Set down the line containing "Delete asset type with trash icon" and each line after it through the last line of the records, exactly, leaving pictures out.

Records from a dataset:
>>>>>

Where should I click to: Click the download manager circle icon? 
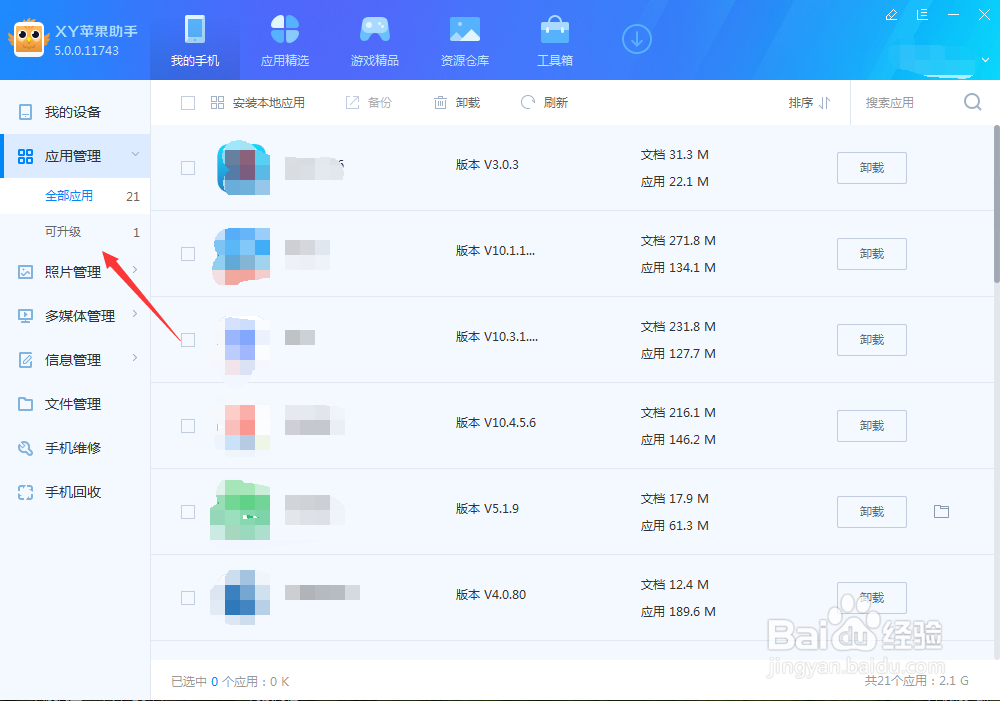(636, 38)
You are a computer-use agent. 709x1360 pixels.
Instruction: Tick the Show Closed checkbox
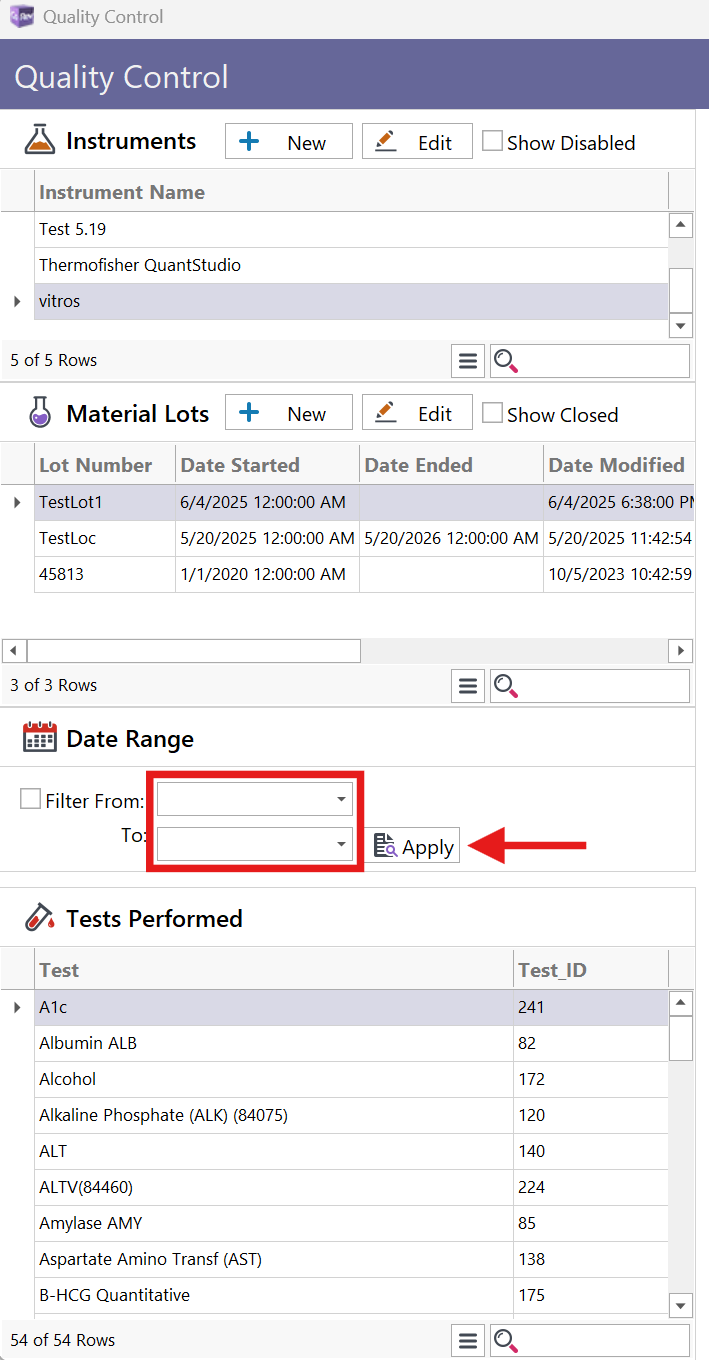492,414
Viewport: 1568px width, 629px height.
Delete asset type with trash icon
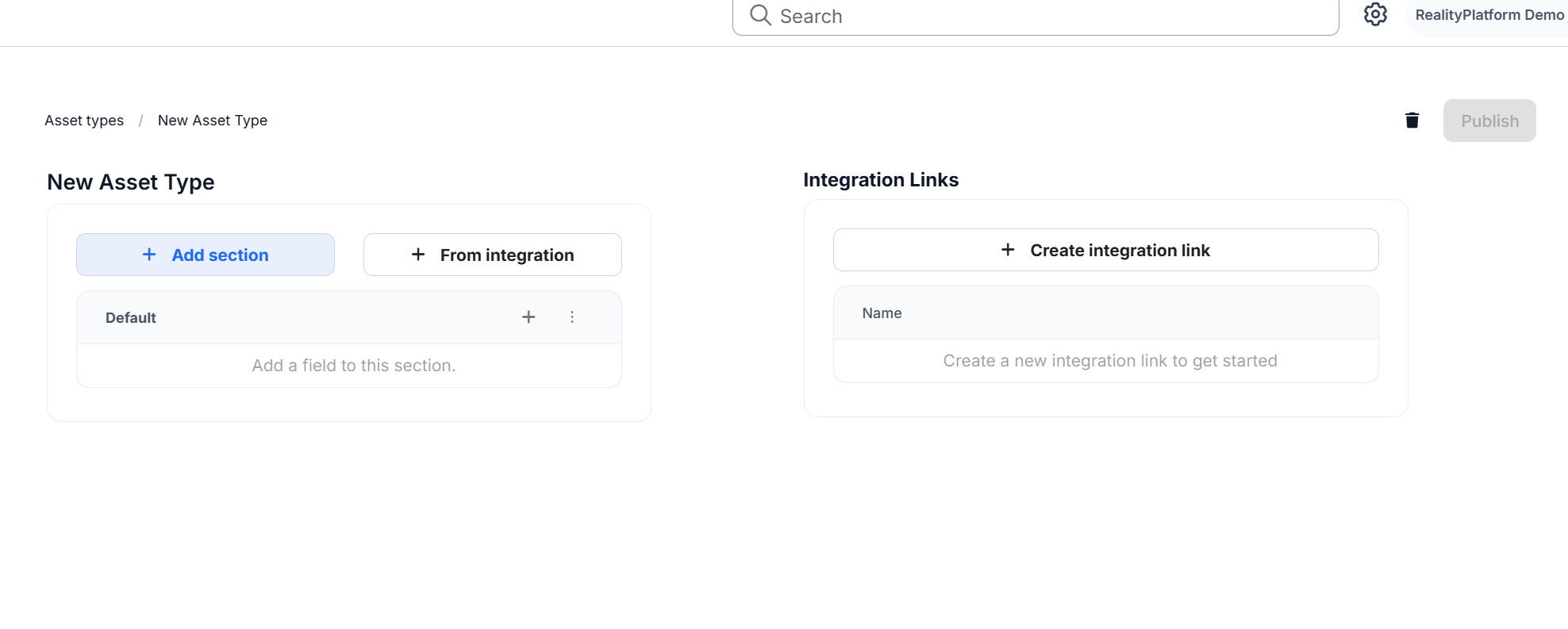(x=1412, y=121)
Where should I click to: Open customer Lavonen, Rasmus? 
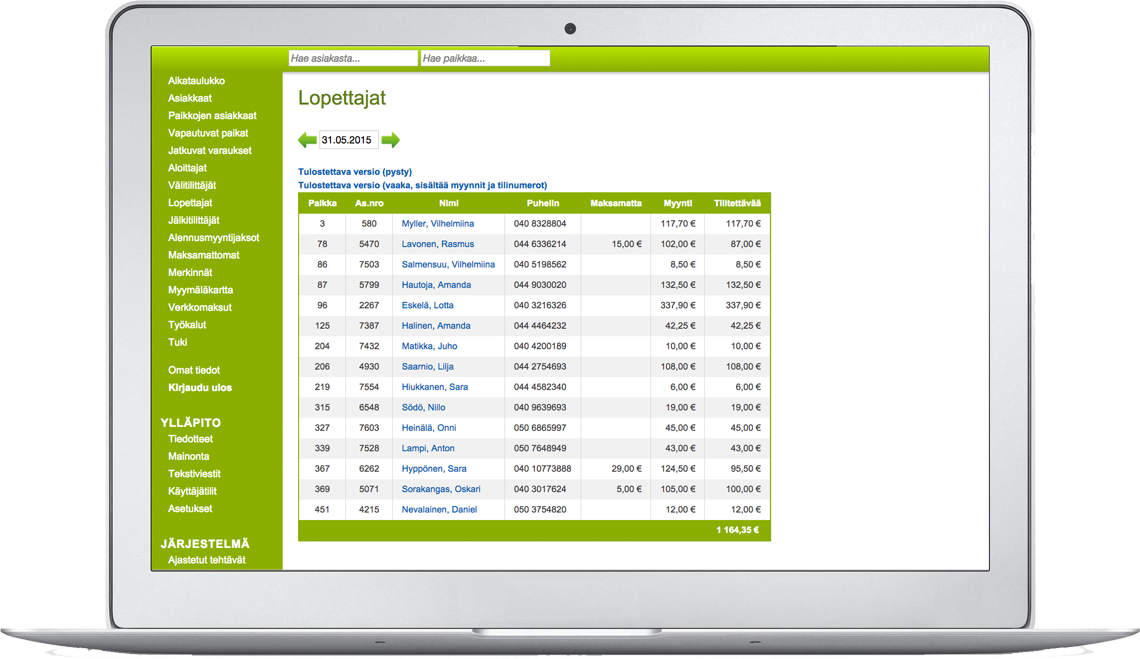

<<<<<

• **Final answer**:
Delete asset type with trash icon
(x=1412, y=121)
Where should I click to: Open customer Lavonen, Rasmus? 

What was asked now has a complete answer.